** BEGIN Selected passage **

Regarding claim 15, Zhu in view of Iyer in further view of Lengyel teaches the computer device according to claim 9, wherein the method further comprises: deleting a third object layer corresponding to a third rendering object displayed in the ith frame of interaction picture and not displayed in the (i+1)th frame of interaction picture (Zhu; "...A game picture shown in FIG. 3b is a next frame of picture of a game picture shown in FIG. 3a . ...Due to movement of a moving object 34, a visual range in FIG. 3 b changes with respect to that in FIG. 3a. A region in which a static object 36 is located is beyond the range of the picture. However, there is still a part of an overlapping region 35 between FIG. 3a and FIG. 3b. Therefore, a rendering result of the overlapping region 35 may be extracted from a rendering result in FIG. 3 a to render an overlapping region in FIG. 3b ...," (col 6, lines 28-55; Fig. 3a; Fig. 3b). Figure 3a and Figure 3b show adjacent frames. Static object 36 is located is beyond the range of the picture and is not reused in the next frame.
After combination with Lengyel, object 36 has its own sprite which reads on object layer. Since the displayed frame does not contain an image representation of object 36, its sprite/ object layer is deleted.); and
when a newly added fourth rendering object exists in the (i+1)th frame of interaction picture but not in the ith frame of interaction picture, Zhu; "...In comparison with FIG. 3a, an object 33 is a new object, and does not have a corresponding rendering result in FIG. 3a. Therefore, the object 33 and the moving object 34 need to be re-rendered together. When a specific rendering operation is performed, a rendering result, in FIG. 3a, corresponding to a part that does not change may be copied to a preset memory buffer (for example, a frame buffer, Framebuffer) for reuse, and on the basis of the reused rendering result, incremental rendering is performed on a part that changes, to obtain a rendering result of the picture in FIG. 3b," (col 6, lines 28-55; Fig. 3a; Fig. 3b). Object 33 reads on a newly added fourth rendering object, and it does not appear in the previous frame.).
Zhu in view of Iyer in further view of Lengyel does not teach, but Kajiya teaches searching a cache for a fourth object layer corresponding to the fourth rendering object (Kajiya; “In our system, multiple independent image layers may be composited together at video rates to create the output video signal. These image layers, which we refer to as generalized sprites, or gsprites, can be rendered into and manipulated independently. The system will generally use an independent gsprite for each non-interpenetrating object in the scene. This allows each object to be updated independently, so that object update rate can be optimized based on scene priorities," (col 5, lines 60-67; col 6, lines 1-3). The gsprite reads on object layer.

** END Selected passage **

_The tasks_
A. Reproduce the part of the claim 15 patent analysis from "Zhu in view of Iyer in further view of Lengyel does" up to and including "gsprite reads on object layer.", word for word.
B. Answer these questions using the claim 15 patent analysis, one answer per line:
(i) Which object in Zhu's FIG. 3b is described as a new object?
(ii) What name does Kajiya give to the image layers that can be rendered into and manipulated independently?
(iii) Which object is located in a region beyond the range of the picture in FIG. 3b?
C. Pick up the claim 15 patent analysis after its last sentence and continue it.
The material has no connection to the claim 15 patent analysis.

** BEGIN Stored data **

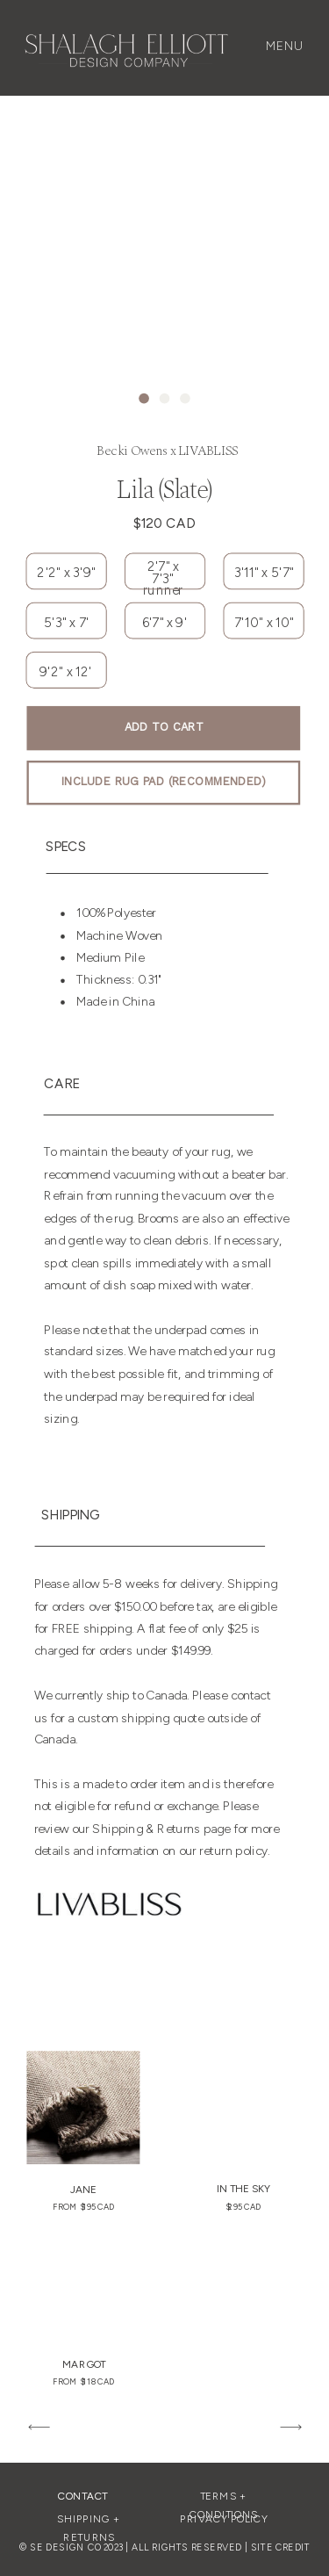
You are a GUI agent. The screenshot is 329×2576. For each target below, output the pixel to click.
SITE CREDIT (281, 2546)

** END Stored data **

_Results in order_
A.
Zhu in view of Iyer in further view of Lengyel does not teach, but Kajiya teaches searching a cache for a fourth object layer corresponding to the fourth rendering object (Kajiya; “In our system, multiple independent image layers may be composited together at video rates to create the output video signal. These image layers, which we refer to as generalized sprites, or gsprites, can be rendered into and manipulated independently. The system will generally use an independent gsprite for each non-interpenetrating object in the scene. This allows each object to be updated independently, so that object update rate can be optimized based on scene priorities," (col 5, lines 60-67; col 6, lines 1-3). The gsprite reads on object layer.

B.
(i) Object 33
(ii) Generalized sprites, or gsprites
(iii) Static object 36

C.
"The gsprite cache 452 stores decompressed, gsprite data (R G B) for sixteen 8x8 blocks. The data is organized so that 16 gsprite pixels can be accessed every clock cycle. The image processor address generator 454 is used to scan across each gsprite based on the specified affine transformation and calculate the filter parameters for each pixel. Gsprite cache addresses are generated to access gsprite data in the gsprite cache 452 and feed it to the gsprite filter engine 456. The image processor address generator 454 also controls the compositing buffer." (col 25, lines 52-61; Fig. 12B).
After combination, Zhu’s newly added object, object 33, has its own gsprite which reads on the fourth object layer. By scanning across each gsprite in the gsprite cache, each gsprite is searched for; after combination, this includes the fourth object layer.).
Before the effective filling date of the claimed invention, it would have been obvious to one having ordinary skill in the art to apply the teachings of Kajiya to Zhu in view of Iyer in further view of Lengyel. The motivation would have been to increase rendering performance and reduce computational load.
Regarding claims 7 and 20, they are rejected using the same citations and rationales described in the rejection of claim 15.
Claims 8 and 16 are rejected under 35 U.S.C. 103 as being unpatentable over Zhu in view of Iyer in further view of Lengyel in further view of Agoston (US 20210362049 A1; hereinafter Agoston) in further view of Steeves et al. (US 20240144246 A1; hereinafter Steeves).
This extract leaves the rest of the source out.